When I first heard your music, I assumed that it was proverbial music, songs to guide us through romance and life in general. How does your music go about reporting, and perhaps addressing, your times?
On the first album I was in my twenties and I guess the thing that many twenty year olds are obsessed about is finding love. It’s who many of us women have been raised to be. If you don’t have a mate, you have nothing .. In your thirties, you realize that it’s a load of bullshit. You begin to raise your head, and think a lot about the world. I guess that’s the arc of my musical production.
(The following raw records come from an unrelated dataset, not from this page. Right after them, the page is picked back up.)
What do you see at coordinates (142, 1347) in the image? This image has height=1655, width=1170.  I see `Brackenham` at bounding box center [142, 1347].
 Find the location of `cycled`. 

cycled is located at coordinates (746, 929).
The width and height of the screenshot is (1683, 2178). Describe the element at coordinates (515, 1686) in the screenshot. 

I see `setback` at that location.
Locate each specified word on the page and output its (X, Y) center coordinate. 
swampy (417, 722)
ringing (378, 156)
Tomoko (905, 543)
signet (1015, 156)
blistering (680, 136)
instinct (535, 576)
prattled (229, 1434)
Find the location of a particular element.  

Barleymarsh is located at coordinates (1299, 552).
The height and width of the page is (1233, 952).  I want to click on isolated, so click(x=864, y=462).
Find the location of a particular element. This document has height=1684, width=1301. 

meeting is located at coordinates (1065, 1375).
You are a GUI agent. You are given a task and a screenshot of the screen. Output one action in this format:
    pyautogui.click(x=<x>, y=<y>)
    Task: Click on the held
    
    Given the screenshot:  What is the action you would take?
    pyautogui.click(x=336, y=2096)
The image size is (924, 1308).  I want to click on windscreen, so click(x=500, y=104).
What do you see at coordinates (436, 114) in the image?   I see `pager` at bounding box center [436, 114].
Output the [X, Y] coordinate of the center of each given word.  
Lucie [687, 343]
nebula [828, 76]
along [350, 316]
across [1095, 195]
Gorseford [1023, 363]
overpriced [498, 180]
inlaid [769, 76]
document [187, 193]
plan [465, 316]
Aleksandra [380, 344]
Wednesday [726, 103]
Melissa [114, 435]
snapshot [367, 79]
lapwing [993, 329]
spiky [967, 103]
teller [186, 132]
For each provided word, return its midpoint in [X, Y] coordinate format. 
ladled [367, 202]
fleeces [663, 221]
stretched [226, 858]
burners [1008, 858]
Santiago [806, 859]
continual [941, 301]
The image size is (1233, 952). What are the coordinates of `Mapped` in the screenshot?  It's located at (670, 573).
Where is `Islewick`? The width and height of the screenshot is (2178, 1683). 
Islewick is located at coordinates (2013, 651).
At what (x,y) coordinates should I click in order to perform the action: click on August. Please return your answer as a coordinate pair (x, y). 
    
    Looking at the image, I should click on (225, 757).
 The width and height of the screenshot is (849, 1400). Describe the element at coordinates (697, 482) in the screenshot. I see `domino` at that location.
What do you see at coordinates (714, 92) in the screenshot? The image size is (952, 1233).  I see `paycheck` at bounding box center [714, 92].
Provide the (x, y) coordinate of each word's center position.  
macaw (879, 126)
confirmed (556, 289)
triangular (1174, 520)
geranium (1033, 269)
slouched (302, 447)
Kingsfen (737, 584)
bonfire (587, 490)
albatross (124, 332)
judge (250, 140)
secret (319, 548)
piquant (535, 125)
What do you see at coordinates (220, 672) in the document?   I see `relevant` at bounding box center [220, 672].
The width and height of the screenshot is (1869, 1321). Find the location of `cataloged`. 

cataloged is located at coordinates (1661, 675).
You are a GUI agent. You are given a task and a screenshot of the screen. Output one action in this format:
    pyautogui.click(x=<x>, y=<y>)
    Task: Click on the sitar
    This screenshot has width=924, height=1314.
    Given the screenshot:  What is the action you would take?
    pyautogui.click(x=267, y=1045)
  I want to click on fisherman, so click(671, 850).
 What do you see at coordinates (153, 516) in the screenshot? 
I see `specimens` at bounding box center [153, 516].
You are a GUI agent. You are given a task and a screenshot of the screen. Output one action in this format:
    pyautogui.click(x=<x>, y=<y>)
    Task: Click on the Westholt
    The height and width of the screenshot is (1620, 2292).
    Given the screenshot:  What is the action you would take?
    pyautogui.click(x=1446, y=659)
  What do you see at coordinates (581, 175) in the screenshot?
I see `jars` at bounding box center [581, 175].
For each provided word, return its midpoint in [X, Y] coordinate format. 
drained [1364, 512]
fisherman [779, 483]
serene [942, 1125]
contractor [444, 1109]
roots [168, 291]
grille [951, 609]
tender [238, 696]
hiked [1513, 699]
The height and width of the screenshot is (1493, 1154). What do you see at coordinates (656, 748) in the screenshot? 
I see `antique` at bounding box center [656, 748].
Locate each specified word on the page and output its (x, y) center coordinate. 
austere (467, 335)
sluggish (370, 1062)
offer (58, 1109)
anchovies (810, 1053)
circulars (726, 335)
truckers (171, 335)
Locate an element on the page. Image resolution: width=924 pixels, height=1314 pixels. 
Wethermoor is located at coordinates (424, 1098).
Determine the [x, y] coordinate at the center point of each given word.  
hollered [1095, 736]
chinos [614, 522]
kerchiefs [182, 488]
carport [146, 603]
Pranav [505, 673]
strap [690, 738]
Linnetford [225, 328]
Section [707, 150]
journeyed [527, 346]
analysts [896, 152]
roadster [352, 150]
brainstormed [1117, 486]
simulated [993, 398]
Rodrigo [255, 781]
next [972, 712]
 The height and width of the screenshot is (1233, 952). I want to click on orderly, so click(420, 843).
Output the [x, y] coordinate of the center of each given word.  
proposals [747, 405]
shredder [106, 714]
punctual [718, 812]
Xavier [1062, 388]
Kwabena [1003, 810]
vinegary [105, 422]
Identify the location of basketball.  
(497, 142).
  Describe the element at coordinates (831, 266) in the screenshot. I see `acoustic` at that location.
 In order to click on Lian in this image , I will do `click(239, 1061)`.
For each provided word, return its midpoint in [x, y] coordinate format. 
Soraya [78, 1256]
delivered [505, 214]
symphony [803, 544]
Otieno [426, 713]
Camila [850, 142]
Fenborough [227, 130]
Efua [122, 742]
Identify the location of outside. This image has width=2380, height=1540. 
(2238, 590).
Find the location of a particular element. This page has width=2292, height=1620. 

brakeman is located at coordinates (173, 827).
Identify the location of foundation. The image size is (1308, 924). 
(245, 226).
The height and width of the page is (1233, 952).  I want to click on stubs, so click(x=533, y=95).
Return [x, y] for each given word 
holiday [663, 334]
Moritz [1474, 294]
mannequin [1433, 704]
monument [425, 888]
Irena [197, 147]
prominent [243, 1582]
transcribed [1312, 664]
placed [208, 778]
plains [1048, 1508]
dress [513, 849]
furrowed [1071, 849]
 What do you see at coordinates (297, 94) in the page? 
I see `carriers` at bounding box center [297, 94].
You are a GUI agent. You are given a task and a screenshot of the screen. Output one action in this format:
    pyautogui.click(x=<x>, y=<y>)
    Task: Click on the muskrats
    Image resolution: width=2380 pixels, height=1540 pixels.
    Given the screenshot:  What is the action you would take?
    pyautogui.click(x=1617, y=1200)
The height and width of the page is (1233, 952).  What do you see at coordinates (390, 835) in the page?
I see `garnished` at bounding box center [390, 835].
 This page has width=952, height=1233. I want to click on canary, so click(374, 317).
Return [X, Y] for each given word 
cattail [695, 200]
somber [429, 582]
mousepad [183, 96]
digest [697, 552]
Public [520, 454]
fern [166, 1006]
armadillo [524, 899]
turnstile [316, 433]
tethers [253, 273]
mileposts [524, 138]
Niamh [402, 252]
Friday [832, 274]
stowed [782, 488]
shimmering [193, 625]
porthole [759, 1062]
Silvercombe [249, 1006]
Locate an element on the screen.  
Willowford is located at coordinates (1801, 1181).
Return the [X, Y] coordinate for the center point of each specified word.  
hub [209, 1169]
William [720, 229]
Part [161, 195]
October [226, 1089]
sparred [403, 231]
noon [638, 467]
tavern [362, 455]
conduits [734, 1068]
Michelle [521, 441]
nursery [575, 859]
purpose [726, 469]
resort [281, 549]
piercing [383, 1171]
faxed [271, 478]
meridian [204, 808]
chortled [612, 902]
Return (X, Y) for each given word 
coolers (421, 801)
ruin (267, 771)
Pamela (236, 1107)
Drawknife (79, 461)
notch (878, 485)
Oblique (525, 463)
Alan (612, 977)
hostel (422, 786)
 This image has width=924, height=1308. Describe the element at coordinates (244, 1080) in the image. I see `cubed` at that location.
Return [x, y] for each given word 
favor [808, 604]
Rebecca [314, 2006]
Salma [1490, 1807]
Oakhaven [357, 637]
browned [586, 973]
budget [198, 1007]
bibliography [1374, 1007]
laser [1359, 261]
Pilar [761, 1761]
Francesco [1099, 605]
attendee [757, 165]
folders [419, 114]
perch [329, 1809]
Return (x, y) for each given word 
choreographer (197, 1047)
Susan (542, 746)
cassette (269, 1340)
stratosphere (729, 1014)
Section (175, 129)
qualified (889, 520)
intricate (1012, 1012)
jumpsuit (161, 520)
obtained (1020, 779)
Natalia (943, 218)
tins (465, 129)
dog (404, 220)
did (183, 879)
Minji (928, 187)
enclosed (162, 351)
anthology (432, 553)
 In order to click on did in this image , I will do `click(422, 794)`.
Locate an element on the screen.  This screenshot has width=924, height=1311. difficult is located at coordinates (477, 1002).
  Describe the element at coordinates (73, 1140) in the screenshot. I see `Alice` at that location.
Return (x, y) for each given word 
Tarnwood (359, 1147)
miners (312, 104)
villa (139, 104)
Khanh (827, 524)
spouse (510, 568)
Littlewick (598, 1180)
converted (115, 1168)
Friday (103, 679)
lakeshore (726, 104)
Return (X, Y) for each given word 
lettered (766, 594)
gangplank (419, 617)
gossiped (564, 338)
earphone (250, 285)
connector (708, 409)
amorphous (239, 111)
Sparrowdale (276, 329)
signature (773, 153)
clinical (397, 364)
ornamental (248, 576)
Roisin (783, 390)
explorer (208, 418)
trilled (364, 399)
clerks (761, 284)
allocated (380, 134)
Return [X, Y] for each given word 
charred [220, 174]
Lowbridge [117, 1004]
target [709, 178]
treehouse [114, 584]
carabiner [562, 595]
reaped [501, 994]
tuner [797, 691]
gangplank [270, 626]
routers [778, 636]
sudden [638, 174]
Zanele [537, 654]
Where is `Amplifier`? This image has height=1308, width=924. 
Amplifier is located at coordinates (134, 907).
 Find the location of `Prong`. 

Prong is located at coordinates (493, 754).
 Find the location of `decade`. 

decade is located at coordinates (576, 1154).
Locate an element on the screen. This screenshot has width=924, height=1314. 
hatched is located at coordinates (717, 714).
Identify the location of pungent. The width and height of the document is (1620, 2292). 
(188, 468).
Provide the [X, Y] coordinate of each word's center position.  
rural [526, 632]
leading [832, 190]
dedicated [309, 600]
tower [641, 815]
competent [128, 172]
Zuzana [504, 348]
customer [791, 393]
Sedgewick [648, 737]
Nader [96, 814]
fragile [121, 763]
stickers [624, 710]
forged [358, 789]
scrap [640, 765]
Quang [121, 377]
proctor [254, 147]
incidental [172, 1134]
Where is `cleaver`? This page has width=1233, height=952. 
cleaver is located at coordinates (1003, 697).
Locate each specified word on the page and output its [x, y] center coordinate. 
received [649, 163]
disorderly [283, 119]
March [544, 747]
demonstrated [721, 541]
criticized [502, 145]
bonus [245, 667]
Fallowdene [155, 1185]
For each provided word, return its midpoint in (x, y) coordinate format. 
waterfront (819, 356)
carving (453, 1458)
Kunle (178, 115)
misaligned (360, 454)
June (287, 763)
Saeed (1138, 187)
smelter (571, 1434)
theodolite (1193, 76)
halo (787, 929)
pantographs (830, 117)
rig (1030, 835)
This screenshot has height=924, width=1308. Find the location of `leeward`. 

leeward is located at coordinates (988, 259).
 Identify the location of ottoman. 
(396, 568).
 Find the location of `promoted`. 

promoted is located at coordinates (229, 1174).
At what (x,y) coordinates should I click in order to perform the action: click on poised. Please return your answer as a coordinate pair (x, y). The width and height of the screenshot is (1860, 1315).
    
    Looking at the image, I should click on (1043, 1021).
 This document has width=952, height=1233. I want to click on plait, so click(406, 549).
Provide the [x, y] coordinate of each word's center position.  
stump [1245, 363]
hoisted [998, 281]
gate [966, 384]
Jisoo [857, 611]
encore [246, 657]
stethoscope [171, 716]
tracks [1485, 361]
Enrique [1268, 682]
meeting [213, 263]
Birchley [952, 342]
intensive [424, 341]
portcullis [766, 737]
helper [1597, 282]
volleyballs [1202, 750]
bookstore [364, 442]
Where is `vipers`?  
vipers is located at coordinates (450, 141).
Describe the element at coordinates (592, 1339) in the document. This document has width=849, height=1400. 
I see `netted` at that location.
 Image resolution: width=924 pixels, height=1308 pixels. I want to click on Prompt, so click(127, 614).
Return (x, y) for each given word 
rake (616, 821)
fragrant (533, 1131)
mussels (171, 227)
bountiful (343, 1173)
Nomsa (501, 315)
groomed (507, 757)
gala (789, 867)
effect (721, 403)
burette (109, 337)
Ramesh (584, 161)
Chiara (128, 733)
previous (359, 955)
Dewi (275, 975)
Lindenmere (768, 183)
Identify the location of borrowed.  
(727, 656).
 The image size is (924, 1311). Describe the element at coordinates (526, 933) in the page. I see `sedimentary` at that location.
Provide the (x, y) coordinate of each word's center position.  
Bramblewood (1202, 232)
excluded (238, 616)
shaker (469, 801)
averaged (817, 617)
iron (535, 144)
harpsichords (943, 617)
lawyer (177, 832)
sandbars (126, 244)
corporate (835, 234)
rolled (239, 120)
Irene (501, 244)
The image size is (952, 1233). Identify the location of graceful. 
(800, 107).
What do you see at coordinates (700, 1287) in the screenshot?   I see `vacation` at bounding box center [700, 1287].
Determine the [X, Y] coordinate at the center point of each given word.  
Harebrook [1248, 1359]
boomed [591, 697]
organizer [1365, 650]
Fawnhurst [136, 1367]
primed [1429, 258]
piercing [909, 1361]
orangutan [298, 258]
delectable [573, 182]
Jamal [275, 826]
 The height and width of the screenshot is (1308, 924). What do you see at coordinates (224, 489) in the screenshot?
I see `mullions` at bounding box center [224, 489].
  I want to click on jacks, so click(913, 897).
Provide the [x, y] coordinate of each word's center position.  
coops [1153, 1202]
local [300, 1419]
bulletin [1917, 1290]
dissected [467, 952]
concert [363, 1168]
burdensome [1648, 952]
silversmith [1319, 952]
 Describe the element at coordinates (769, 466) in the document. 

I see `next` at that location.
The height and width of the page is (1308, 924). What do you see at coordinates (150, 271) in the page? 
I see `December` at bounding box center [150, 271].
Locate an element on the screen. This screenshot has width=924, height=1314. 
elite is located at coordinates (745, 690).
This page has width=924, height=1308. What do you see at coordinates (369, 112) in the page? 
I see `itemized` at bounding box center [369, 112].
My music is now about topics. I love telling stories and treat topics through stories. The name of my most recent release is The Wrong Kind Of War. The war that we need to be fighting is a war with ourselves. If we do that individually, than collectively we will be that much stronger.
A story always tells another story you know.
https://www.youtube.com/watch?v=8sBQjXaCIR4
Are you presently living any of what you sing about, whether it be love or strife? Are you presently in love, etc?
Right now I’m much better than I was on my first album, The Shape of a Broken Heart (laughs.) I was a much more depressing time. I’m in love, but now in a very serene way. To answer your question, the way I write is very similar to way that I sing; I can neither write nor sing about something that has nothing to do with what I feel, or who I am, even if it’s your story that I am telling. I feel love in a not Hollywood, no champagne way. The kind of love that looks boring from afar, but is the right kind of war.
I would imagine that knowing and fessing up to the fact that one has a broken heart on your first album is also maturity, I don’t know..
We often confuse romance and love. Stuff like candles and chocolates are great but they’re don’t really mean love, right. The way that way have been raising women really, everywhere, teaches predetermined actions and expectations. My songs now address what love really is, as opposed to Hollywood [laughs], you know.